I try not to abuse the very small amount of power that comes with writing a column like this, but when Harris emailed me after that one appeared, joking about how he’d better get practising, saffron mousse-wise, I was shameless. I wrote back, telling him the date on which I’d booked another table (bagging one, incidentally, isn't easy these days; his restaurant, above a pub in Clerkenwell, is now more popular than Harry Styles). No pressure, I said, but if your moulds and bain-maries happen to be handy … I mean, come on! As Nancy Friday and many other heroines of the 1970s taught us, sometimes a girl must ask for what she wants.

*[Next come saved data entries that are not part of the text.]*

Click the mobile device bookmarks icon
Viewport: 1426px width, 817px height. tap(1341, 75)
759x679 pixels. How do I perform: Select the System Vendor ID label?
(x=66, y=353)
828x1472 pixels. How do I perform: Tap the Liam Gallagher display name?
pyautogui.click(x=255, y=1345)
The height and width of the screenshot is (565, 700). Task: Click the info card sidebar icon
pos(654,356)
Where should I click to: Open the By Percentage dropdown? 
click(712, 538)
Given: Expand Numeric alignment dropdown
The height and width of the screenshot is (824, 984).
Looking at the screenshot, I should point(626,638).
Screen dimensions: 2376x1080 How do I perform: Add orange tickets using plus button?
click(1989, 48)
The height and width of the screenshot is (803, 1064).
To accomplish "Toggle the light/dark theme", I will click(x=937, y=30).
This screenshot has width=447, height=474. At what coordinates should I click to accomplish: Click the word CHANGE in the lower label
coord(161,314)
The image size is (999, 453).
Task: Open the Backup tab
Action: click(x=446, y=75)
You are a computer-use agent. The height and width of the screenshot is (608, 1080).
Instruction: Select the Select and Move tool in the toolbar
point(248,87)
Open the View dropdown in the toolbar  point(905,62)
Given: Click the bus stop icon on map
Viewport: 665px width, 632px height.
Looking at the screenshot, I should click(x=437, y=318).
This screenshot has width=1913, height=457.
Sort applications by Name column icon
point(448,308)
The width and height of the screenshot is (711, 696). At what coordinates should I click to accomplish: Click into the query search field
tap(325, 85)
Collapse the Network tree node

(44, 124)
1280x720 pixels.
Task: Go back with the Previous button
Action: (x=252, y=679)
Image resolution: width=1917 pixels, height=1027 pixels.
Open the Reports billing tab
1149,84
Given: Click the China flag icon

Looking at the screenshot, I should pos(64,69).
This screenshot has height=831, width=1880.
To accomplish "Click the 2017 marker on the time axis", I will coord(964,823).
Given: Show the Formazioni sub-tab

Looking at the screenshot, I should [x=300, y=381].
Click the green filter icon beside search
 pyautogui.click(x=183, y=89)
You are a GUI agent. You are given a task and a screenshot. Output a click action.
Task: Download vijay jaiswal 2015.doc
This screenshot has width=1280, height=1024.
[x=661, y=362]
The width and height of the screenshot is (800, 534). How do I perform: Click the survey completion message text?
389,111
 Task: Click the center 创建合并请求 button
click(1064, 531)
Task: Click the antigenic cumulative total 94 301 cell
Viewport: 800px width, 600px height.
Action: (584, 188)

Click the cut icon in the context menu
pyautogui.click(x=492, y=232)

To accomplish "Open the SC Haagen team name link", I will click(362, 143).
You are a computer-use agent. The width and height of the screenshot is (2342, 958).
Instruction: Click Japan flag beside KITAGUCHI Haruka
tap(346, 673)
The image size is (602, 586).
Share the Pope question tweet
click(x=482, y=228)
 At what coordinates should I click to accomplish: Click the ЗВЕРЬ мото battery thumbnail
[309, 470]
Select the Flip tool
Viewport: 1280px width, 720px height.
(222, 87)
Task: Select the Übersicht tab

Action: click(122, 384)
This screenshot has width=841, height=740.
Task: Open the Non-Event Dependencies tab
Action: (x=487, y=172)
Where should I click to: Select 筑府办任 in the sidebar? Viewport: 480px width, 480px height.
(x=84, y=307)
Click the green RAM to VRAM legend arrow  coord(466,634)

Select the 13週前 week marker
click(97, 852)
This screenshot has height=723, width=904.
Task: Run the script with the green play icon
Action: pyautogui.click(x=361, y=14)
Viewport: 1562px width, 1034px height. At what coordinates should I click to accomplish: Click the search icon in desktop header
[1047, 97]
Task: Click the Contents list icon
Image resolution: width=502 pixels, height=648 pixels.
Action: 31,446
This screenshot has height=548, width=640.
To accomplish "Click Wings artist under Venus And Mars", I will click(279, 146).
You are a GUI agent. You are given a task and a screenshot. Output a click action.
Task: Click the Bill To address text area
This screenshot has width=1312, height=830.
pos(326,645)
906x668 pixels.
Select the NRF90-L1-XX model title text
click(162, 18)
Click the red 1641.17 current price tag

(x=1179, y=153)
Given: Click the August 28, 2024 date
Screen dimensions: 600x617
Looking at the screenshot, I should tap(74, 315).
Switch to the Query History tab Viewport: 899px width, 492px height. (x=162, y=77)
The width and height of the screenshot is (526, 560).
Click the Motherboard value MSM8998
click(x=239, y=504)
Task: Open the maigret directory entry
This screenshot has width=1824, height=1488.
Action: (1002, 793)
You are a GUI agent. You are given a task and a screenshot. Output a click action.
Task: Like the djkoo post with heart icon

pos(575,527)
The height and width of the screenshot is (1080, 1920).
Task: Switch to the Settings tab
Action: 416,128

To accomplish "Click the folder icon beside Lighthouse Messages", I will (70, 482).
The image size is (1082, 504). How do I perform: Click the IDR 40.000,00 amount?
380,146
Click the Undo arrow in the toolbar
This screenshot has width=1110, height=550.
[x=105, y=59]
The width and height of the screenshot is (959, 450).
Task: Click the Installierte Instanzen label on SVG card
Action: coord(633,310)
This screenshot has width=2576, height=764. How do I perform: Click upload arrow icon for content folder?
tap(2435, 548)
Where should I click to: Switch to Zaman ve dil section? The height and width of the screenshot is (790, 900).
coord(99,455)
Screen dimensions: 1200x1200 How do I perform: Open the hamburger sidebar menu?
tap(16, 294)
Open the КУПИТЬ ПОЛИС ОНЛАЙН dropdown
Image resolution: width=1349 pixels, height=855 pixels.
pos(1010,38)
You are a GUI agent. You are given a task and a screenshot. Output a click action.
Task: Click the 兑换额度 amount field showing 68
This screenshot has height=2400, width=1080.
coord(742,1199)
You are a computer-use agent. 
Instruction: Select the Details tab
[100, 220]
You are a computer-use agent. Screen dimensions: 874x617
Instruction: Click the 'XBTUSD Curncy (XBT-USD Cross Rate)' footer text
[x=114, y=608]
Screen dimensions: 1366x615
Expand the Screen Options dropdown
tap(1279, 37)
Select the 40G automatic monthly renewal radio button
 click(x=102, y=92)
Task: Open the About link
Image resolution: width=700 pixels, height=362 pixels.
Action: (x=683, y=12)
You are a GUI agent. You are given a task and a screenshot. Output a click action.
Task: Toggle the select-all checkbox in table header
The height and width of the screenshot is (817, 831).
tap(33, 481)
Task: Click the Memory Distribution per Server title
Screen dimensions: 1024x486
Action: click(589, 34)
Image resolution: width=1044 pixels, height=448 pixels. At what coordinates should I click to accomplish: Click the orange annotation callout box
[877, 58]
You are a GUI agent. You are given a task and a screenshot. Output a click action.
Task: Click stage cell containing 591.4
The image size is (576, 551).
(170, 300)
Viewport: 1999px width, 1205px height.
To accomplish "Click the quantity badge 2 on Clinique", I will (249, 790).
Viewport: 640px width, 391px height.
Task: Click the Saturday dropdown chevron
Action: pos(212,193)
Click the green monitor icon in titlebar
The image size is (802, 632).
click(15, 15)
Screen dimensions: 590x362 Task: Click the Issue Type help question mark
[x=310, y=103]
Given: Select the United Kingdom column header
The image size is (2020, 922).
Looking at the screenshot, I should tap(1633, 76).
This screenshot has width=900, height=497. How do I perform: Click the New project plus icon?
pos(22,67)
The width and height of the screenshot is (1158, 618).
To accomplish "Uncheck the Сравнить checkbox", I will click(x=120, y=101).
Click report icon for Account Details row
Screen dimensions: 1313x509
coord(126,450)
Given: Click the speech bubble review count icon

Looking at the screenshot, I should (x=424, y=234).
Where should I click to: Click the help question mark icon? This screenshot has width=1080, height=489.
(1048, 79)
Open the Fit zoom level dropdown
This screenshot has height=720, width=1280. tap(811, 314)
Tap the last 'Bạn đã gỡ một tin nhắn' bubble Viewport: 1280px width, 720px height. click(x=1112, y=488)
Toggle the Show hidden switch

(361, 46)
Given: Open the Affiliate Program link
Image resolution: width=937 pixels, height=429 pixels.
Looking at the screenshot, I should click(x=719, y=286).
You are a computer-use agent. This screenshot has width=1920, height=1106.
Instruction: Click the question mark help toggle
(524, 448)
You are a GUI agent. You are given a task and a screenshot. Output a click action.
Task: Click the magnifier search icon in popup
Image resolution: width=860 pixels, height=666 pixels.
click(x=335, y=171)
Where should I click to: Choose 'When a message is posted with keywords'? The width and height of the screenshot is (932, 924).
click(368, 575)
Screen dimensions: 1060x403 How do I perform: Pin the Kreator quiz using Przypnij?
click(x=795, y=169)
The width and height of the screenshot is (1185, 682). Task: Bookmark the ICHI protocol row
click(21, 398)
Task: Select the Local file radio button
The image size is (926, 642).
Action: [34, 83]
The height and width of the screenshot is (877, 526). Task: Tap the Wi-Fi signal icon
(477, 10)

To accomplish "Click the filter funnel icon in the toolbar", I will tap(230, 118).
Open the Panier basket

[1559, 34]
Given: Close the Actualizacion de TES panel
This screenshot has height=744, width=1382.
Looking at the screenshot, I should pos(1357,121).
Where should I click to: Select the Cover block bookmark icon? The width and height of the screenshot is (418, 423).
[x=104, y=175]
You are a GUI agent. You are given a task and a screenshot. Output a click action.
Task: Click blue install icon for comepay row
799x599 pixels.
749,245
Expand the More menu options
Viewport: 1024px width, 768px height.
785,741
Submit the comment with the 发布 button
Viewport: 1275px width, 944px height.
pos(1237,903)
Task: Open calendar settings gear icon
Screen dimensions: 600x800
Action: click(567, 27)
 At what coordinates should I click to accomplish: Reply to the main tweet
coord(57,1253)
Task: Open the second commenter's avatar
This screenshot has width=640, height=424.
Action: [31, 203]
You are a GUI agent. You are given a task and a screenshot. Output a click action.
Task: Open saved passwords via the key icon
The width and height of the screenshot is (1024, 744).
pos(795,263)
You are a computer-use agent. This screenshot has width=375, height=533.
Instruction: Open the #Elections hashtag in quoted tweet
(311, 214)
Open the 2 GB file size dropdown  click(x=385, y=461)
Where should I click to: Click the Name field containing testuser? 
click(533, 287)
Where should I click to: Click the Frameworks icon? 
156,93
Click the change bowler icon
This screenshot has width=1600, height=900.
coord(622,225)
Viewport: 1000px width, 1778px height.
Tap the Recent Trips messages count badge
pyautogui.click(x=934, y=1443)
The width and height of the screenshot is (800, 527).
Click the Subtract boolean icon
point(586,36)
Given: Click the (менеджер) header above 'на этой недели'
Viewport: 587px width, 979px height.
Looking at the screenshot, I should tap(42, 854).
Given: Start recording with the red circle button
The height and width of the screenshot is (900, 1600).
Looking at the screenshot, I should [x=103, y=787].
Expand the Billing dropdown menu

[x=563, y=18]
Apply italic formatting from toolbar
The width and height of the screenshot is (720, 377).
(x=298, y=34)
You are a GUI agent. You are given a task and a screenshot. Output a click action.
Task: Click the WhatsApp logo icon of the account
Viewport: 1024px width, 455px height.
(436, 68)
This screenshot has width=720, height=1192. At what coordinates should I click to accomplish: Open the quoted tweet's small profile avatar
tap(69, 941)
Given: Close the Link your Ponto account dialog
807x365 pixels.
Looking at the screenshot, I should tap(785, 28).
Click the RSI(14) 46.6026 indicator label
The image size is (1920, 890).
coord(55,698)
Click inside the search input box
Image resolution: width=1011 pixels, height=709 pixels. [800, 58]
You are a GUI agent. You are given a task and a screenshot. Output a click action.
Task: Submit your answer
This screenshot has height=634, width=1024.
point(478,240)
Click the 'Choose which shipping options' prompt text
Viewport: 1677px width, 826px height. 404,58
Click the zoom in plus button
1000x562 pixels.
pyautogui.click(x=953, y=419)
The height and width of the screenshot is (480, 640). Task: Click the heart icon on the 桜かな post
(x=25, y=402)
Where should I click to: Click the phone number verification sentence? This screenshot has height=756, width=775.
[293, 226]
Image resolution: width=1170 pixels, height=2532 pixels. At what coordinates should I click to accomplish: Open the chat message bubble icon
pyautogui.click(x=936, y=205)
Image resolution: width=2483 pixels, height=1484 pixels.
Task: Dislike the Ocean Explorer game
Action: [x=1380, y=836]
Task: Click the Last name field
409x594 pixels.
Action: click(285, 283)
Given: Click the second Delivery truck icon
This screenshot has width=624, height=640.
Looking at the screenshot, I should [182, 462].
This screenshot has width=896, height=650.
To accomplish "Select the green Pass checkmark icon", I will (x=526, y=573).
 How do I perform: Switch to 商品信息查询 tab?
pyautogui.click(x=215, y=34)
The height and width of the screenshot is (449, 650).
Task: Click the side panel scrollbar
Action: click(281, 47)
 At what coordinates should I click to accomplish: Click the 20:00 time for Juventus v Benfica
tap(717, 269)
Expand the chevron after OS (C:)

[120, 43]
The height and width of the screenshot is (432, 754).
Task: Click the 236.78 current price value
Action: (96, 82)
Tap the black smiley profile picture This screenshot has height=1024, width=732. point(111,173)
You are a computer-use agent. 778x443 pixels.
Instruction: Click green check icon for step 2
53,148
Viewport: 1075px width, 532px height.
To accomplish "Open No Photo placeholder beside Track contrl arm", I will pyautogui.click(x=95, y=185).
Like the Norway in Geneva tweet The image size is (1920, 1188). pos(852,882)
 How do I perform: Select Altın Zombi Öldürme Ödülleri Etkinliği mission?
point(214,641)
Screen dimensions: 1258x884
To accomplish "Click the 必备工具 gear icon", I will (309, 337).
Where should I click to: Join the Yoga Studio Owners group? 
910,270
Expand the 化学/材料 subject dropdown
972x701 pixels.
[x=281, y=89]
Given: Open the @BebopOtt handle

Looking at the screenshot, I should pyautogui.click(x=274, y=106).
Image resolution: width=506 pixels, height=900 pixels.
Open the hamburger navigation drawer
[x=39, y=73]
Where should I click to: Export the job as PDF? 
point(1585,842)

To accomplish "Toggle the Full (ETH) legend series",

The weeks ticked by, and eventually the big night arrived – and yes, the mousse was chalked on the blackboard. Actually, this isn't quite true. It had sold out earlier, but four had been kept back for us (I was with three extremely greedy men, hand picked to make myself look less so). What was it like? Frankly, it was more amazing even than I remembered; I could have eaten two, no problem. But my point today hasn't really to do with this dish's way with butter and eggs, but rather with an ingredient that cannot be bought in any market, farmer's or otherwise: magnanimity. There was, it seemed to me, something so generous of spirit in the making of these mousses, a feeling that only grew whenever I saw Harris emerging from the kitchen to talk to people (his manner, I should say, is the polar opposite of that of the overbearing man-in-a-white-jacket desperately in search of praise). All restaurants hope to make money. Not all restaurants care fervently – or even very much at all – about making people truly happy.
I associate food strongly with care, and even with love. Like Catherine and her sister, Clare, in Happy Valley – "there's tea, still, in that pot" – I grew up in a family where to make someone their favourite meal was the preferred means of expressing embarrassing fond feelings. A cake or a Sunday roast were – and still are – happier alternatives to mushy verbal outpourings for all involved. My brother Ben and I are not, outwardly at least, excessively sentimental, but when I go to Sheffield to see my family, as I did the other week, he always gets up early to bake me a loaf to take back to London. For every day that it lasts, I think of him as I toast it – and if I’m feeling really mawkish, I might be moved to send him a WhatsApp (thumb emoji, bread emoji, a kiss, if he's lucky).
But perhaps, in the present moment, this kind of thing – the culinary embrace – feels more important to all of us. Everyone is feeling the pinch. Things are hard and uncertain. In a restaurant, should we be lucky enough to be in one, we want warmth and a tilt at perfection; at home, we want comfort, and to share our table with others if we possibly can. The cold, bare minimum won't do, unless absolutely unavoidable. I’m in a meatloaf phase right now and, in the spirit of this column, here's how I make it. In a bowl, put 500g of minced beef, some fried onion, garlic and pancetta (or bacon), a sprinkle of dried herbs and lemon zest, a tablespoon each of parmesan and ricotta (or soft cheese), a beaten egg, and seasoning. Mix together, add to an oiled tin, and bake for about 50 minutes at 180C. It's not as good – or as good-looking – as a Henry Harris saffron mousse, but with roast potatoes, green beans and gravy it is, I guarantee, kindness on a plate.